(Stored items)
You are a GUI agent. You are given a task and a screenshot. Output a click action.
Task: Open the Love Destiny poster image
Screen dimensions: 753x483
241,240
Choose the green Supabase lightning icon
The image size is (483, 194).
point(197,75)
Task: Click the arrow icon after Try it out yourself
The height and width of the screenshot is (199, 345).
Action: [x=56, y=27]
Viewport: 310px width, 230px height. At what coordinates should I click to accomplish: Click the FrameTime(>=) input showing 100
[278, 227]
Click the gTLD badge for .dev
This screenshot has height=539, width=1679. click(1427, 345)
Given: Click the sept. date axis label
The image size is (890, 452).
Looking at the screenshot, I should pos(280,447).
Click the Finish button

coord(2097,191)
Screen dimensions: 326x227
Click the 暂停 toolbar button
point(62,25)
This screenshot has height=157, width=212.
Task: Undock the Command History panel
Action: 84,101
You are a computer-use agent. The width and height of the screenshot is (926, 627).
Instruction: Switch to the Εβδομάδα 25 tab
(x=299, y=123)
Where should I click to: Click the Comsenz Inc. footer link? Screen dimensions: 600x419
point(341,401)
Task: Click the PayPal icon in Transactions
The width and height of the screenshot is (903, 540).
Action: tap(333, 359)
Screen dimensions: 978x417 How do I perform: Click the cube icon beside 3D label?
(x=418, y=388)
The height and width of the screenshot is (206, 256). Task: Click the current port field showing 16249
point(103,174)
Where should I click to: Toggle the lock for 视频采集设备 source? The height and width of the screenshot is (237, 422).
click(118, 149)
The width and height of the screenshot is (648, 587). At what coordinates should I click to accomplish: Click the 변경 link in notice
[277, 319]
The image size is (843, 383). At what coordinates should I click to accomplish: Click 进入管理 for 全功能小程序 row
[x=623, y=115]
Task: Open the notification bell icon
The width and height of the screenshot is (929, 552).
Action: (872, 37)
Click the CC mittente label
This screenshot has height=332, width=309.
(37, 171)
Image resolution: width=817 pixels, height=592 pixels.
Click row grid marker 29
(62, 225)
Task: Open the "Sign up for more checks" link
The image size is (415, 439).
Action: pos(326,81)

WORK INSTRUCTION
Check every line above for the string "agent", and copy the ones that have it.

WRITTEN ANSWER
You are a GUI agent. You are given a task and a screenshot. Output a click action.
You are a computer-use agent. The width and height of the screenshot is (926, 627).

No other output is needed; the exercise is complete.